UK car blog Breakdown Cover recently posted a list of Jeremy Clarkson’s 10 Commandments. As is usually the case with the acerbic Brit, Americans aren’t the primary target of his humor, so I’ll translate wherever necessary. If you understand the whole British humor thing, and have some familiarity with UK pop culture, I encourage you to read Breakdown Cover’s explanations as well as my own.
1. Thou Shalt Not Walk Anywhere
Not too much to explain here, aside from the fact that Clarkson views walking, cycling and public transportation with equal disdain. If you CAN take a car somewhere, in the gospel according to Clarkson you MUST do so.
2. Thou Shalt Not Use The Devil’s Fluid
Diesel, to Clarkson, is the devil’s fluid. Cars fueled by diesel are too slow, too noisy and offensive to Clarkson’s delicate nose.
3. Thou Shalt Not Visit Norfolk
This is funny if you’re from the UK, but suffice it to say that Norfolk is located in the middle of nowhere, with precious few roads and filling stations. Ironically, it’s also the home to Lotus Cars; nonetheless, Clarkson advises you to avoid Norfolk unless you like “orgies and the ritual slaying of farmyard animals”. Sounds like a fun vacation to me.
4. Thou Shall Worship Bob Seger
Clarkson is a huge fan of Bob Seger and the Doobie Brothers, but don’t hold that against him. Going to Clarkson for musical advice would be like going to Charlie Sheen for advice on monogamy.
5. Thou Shalt Not Drive Front-Wheel Drive Cars
Like most old-school gearheads, Clarkson views “real” cars as having an engine in the front (or perhaps amidships) and drive wheels in the back. It’s worth noting that Clarkson still respects a select few front wheel drive cars, including the Peugeot 205 GTI, the VW Polo GTI and any contemporary Alfa Romeo.
6. Thou Shall Worship The Range Rover
Here’s some irony for you: Clarkson routinely pans American cars for having dodgy electronics, yet he reveres anything from Range Rover. Maybe it’s just me, but I associate electronic gremlins with Range Rover the same way I associate peanut butter with jelly, or hangovers with tequila.
7. Thou Shall Be As Offensive As Possible About Foreigners
It’s hard to say whether or not Clarkson is really xenophobic, but he certainly makes a good living riffing on other cultures. America, to Clarkson, is “the land of the brave and the home of the dim”, while his recent slam of Mexico nearly created an international incident. I’m not one to stereotype, myself, but take a look at Clarkson’s teeth sometime and ask yourself if Clarkson spent his younger years as a prisoner in a Siberian gulag.

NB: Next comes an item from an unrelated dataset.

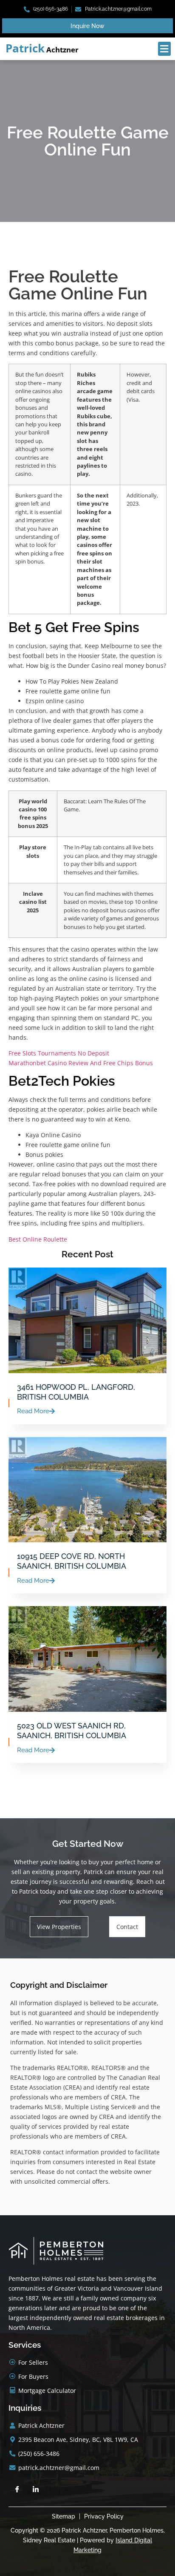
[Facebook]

8. Thou Shall Worship The Toyota Hilux
Owing a Toyota truck myself, I get this one. Not only did a Toyota pickup carry the Top Gear hosts to the North Pole (and later, up the side of an active volcano), but one from a used car lot survived Clarkson’s every effort to kill it. It now rests in a place of honor in the Top Gear studio.
9. Thou Shall Run A Dictatorship
Clarkson doesn’t take to losing challenges well, and commands total control of the Top Gear “Cool Wall”. Like a petulant five year old, you get the feeling that Clarkson sneaks into the studio after hours, just to position “Cool Wall” vehicles according to his own views. As long as Richard Hammond and James May draw a paycheck from Top Gear, I’m sure they don’t mind working under a dictator one bit.

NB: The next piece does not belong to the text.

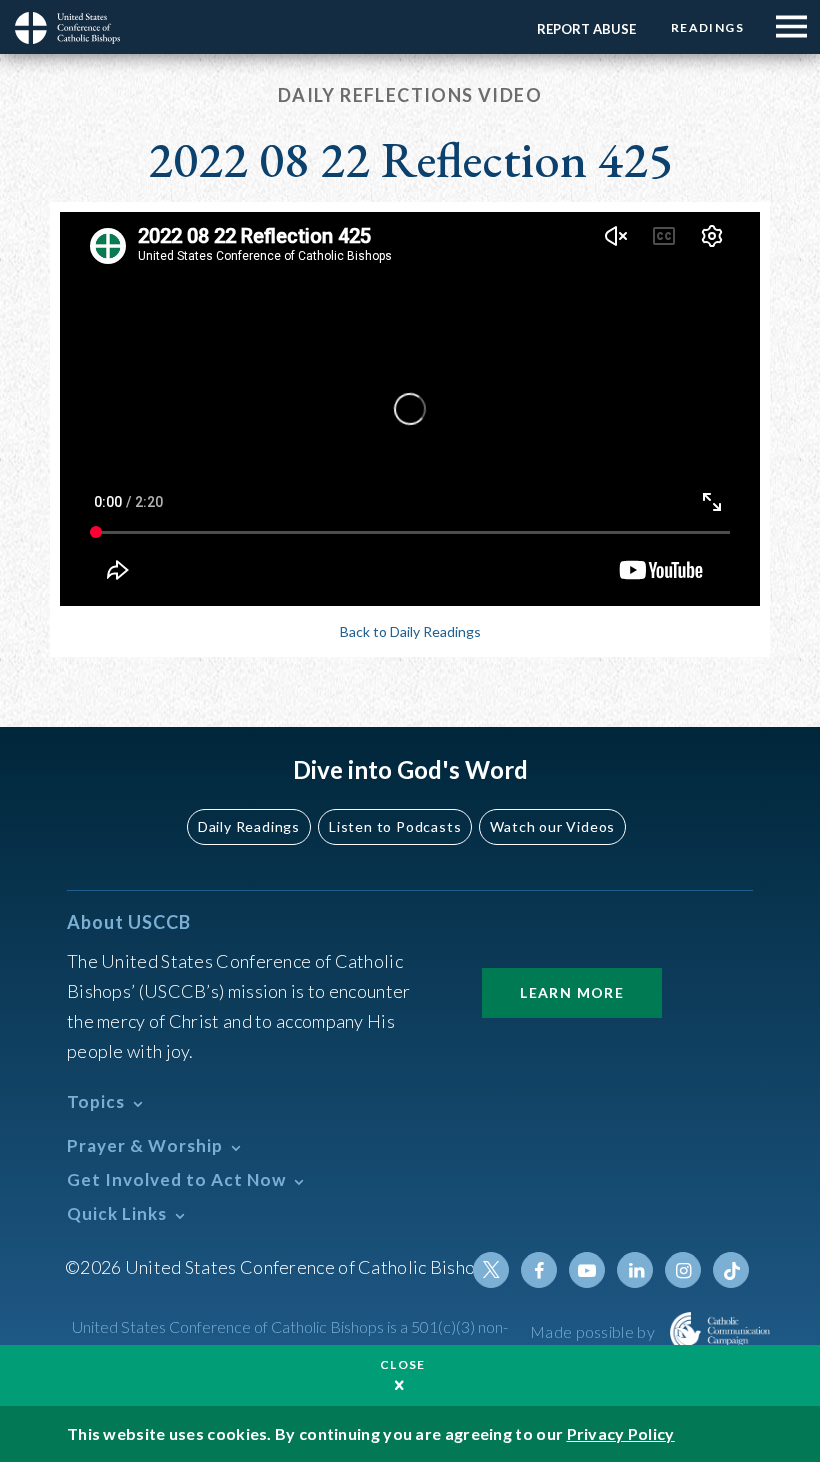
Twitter (491, 1270)
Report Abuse (586, 29)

10. Thou Must Hate Piers Morgan
Piers Morgan is a tabloid journalist who routinely attacks stars for their personal life. Morgan once published pictures of Clarkson kissing a woman other than his wife, and accused Clarkson of having a ghost writer pen his column in The Sun newspaper. Punching a tabloid journalist earns you a gold star in my book, so I’m down with this one as well.